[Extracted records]
══════════
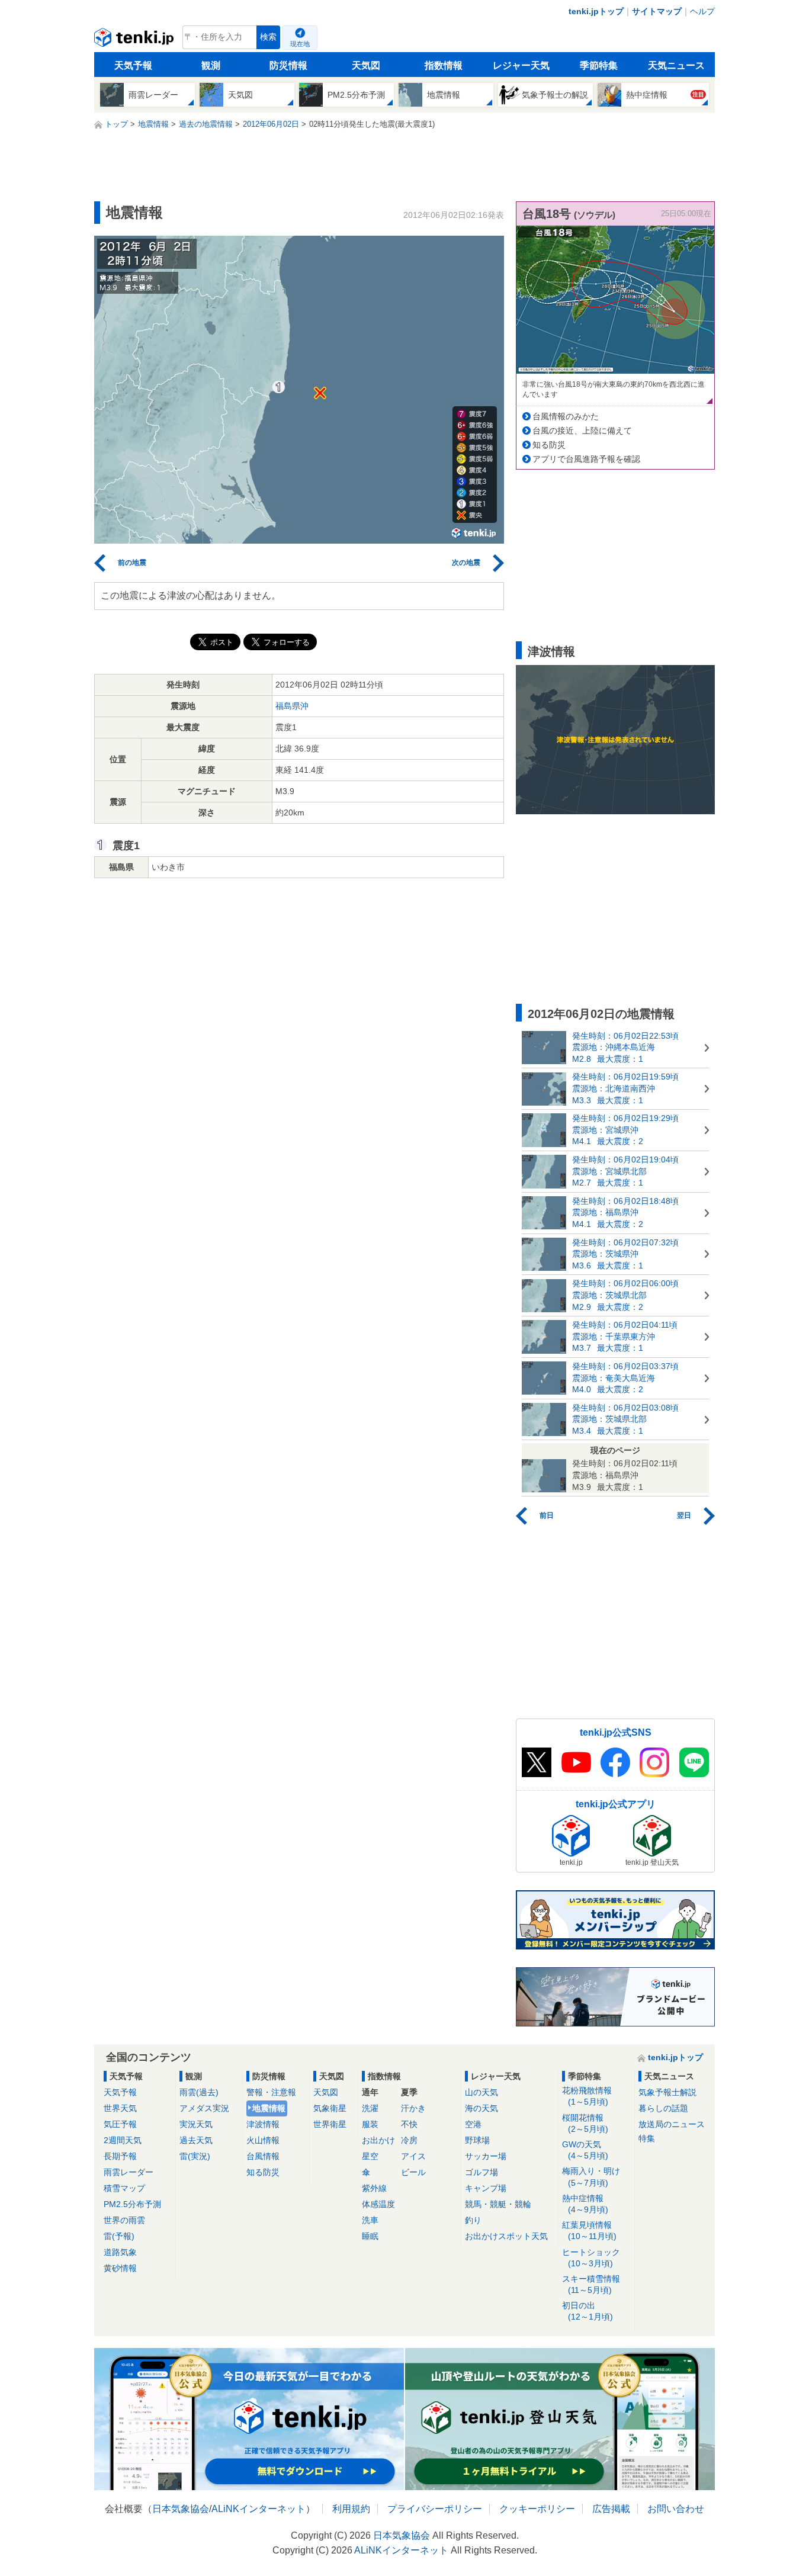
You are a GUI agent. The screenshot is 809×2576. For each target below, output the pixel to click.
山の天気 (481, 2092)
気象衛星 (329, 2108)
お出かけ (378, 2140)
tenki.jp (135, 40)
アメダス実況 (204, 2108)
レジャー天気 (521, 65)
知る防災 (549, 445)
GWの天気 (585, 2150)
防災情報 (288, 65)
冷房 (409, 2140)
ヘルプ (702, 11)
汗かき (413, 2108)
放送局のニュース (671, 2124)
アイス (413, 2156)
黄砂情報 (120, 2268)
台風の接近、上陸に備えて (582, 430)
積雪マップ (124, 2188)
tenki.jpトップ (596, 11)
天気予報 (133, 65)
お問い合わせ (675, 2509)
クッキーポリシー (537, 2509)
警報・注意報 (271, 2092)
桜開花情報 (585, 2123)
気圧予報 (120, 2124)
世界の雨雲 (124, 2220)
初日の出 (587, 2311)
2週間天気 (123, 2140)
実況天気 (196, 2124)
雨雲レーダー (128, 2172)
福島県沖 (292, 706)
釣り (473, 2220)
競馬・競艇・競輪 (498, 2204)
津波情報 (263, 2124)
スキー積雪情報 (591, 2284)
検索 (268, 37)
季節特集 (599, 65)
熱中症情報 (585, 2203)
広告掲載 (611, 2509)
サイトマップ (657, 11)
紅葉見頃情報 (589, 2230)
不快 (409, 2124)
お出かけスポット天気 (506, 2236)
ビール (413, 2172)
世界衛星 (329, 2124)
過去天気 (196, 2140)
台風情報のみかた (565, 416)
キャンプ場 (485, 2188)
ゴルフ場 (481, 2172)
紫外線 (374, 2188)
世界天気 (120, 2108)
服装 (370, 2124)
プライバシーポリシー (434, 2509)
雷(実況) (194, 2156)
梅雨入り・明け (591, 2176)
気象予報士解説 (667, 2092)
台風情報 (263, 2156)
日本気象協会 (180, 2509)
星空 (370, 2156)
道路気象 (120, 2252)
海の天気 (481, 2108)
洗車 (370, 2220)
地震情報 (268, 2108)
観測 (210, 65)
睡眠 (370, 2236)
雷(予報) (119, 2236)
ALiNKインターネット (258, 2509)
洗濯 (370, 2108)
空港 (473, 2124)
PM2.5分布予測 (132, 2204)
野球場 (477, 2140)
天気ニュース (676, 65)
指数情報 (444, 65)
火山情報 (263, 2140)
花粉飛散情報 (587, 2096)
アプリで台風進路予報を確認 (586, 459)
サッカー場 (485, 2156)
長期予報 (120, 2156)
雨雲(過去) (199, 2092)
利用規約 (351, 2509)
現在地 (300, 43)
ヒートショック (591, 2257)
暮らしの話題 (663, 2108)
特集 (646, 2138)
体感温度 (378, 2204)
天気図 (366, 65)
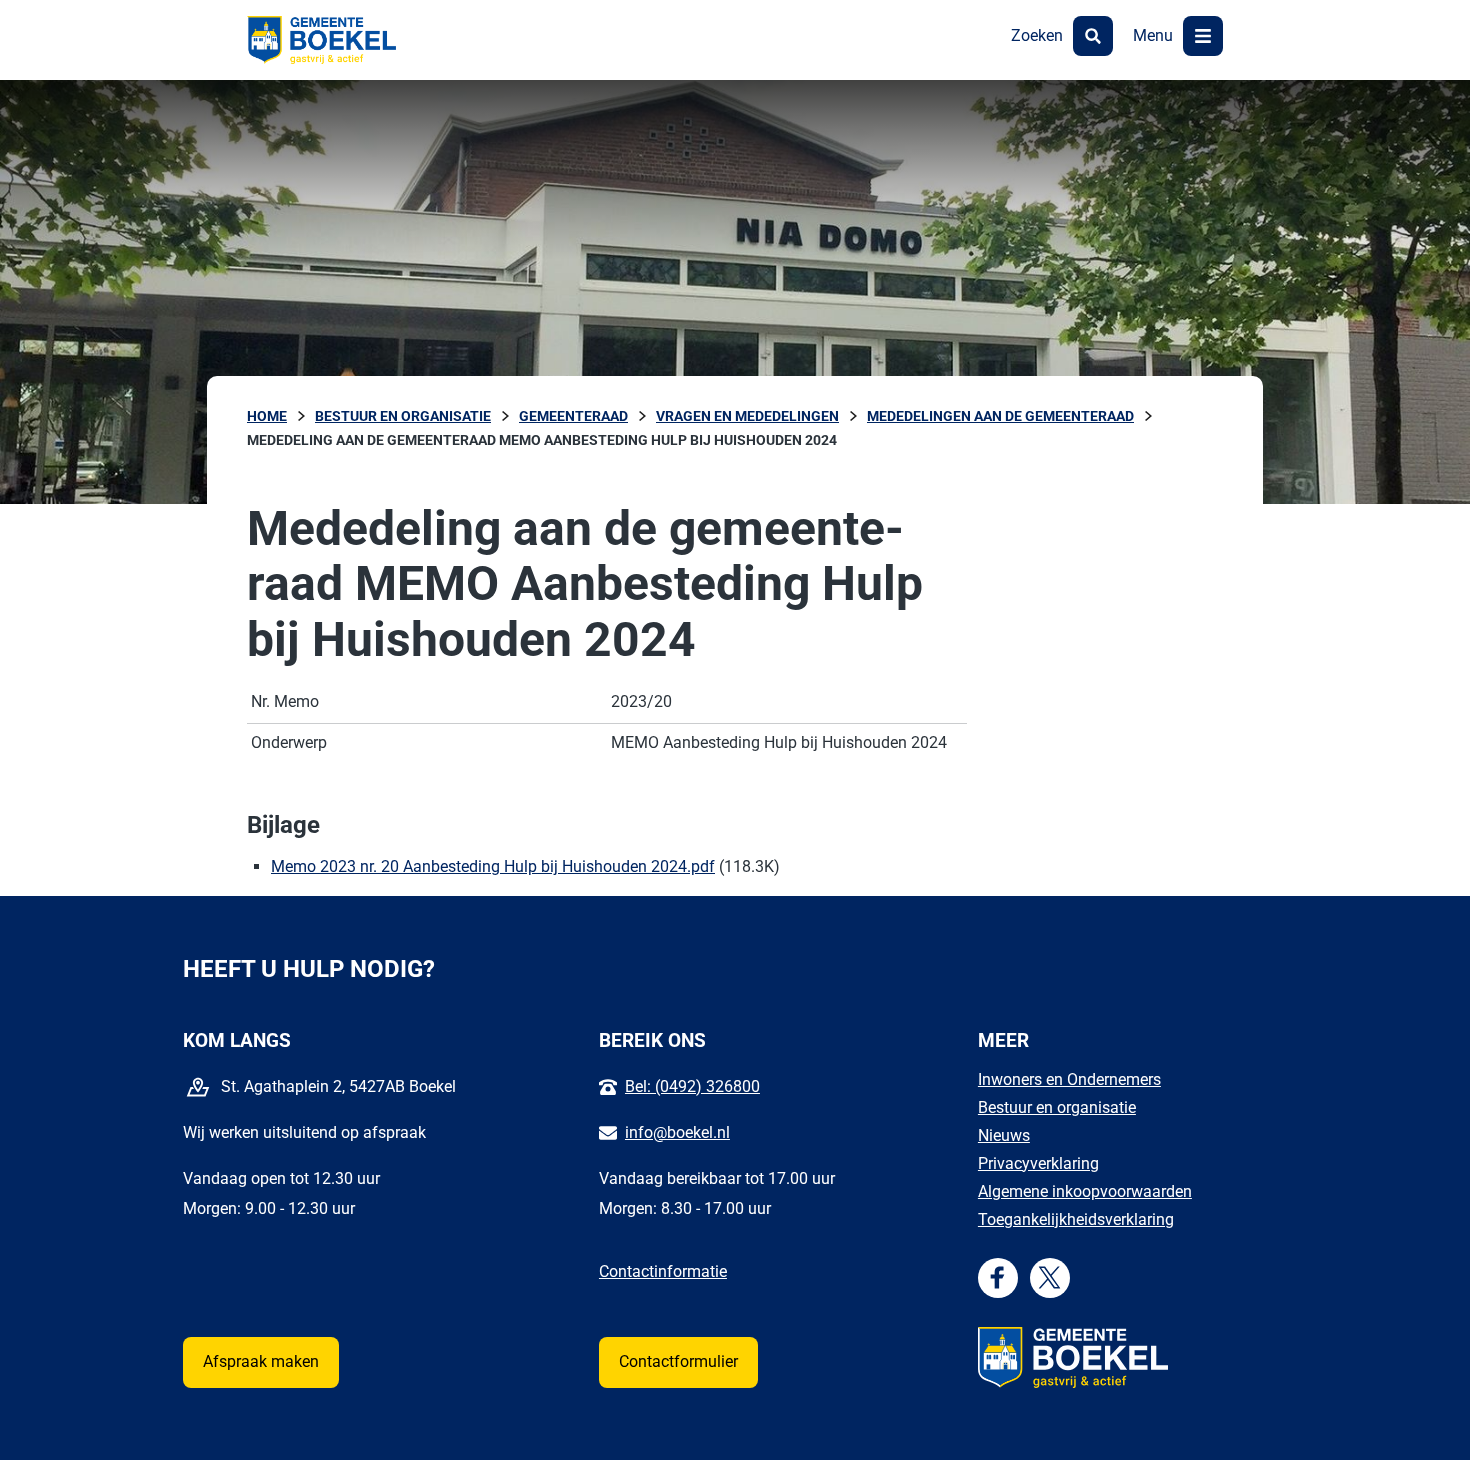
══════════
◆ **Exercise description**
Would you please print the entries once more, word for word, minus the pictures?

◆ **Response**
You are a GUI agent. The screenshot is 809×2576. For each target below, output the pixel to click.
山の天気 (481, 2092)
気象衛星 (329, 2108)
お出かけ (378, 2140)
tenki.jp (135, 40)
アメダス実況 (204, 2108)
レジャー天気 (521, 65)
知る防災 (549, 445)
GWの天気 (585, 2150)
防災情報 (288, 65)
冷房 (409, 2140)
ヘルプ (702, 11)
汗かき (413, 2108)
放送局のニュース (671, 2124)
アイス (413, 2156)
黄砂情報 (120, 2268)
台風の接近、上陸に備えて (582, 430)
積雪マップ (124, 2188)
tenki.jpトップ (596, 11)
天気予報 (133, 65)
お問い合わせ (675, 2509)
クッキーポリシー (537, 2509)
警報・注意報 (271, 2092)
桜開花情報 (585, 2123)
気圧予報 (120, 2124)
世界の雨雲 (124, 2220)
初日の出 (587, 2311)
2週間天気 (123, 2140)
実況天気 (196, 2124)
雨雲レーダー (128, 2172)
福島県沖 (292, 706)
釣り (473, 2220)
競馬・競艇・競輪 (498, 2204)
津波情報 (263, 2124)
スキー積雪情報 (591, 2284)
検索 (268, 37)
季節特集 (599, 65)
熱中症情報 (585, 2203)
広告掲載 (611, 2509)
サイトマップ (657, 11)
紅葉見頃情報 (589, 2230)
不快 (409, 2124)
お出かけスポット天気 (506, 2236)
ビール (413, 2172)
世界衛星 (329, 2124)
過去天気 (196, 2140)
台風情報のみかた (565, 416)
キャンプ場 (485, 2188)
ゴルフ場 (481, 2172)
紫外線 (374, 2188)
世界天気 (120, 2108)
服装 (370, 2124)
プライバシーポリシー (434, 2509)
雷(実況) (194, 2156)
梅雨入り・明け (591, 2176)
気象予報士解説 (667, 2092)
台風情報 (263, 2156)
日本気象協会 (180, 2509)
星空 (370, 2156)
道路気象 (120, 2252)
海の天気 (481, 2108)
洗車 (370, 2220)
地震情報 (268, 2108)
観測 (210, 65)
睡眠 (370, 2236)
雷(予報) (119, 2236)
ALiNKインターネット (258, 2509)
洗濯 (370, 2108)
空港 (473, 2124)
PM2.5分布予測 (132, 2204)
野球場 (477, 2140)
天気ニュース (676, 65)
指数情報 (444, 65)
火山情報 (263, 2140)
花粉飛散情報 (587, 2096)
アプリで台風進路予報を確認 (586, 459)
サッカー場 (485, 2156)
長期予報 (120, 2156)
雨雲(過去) (199, 2092)
利用規約 (351, 2509)
現在地 (300, 43)
ヒートショック (591, 2257)
暮らしの話題 (663, 2108)
特集 (646, 2138)
体感温度 (378, 2204)
天気図 (366, 65)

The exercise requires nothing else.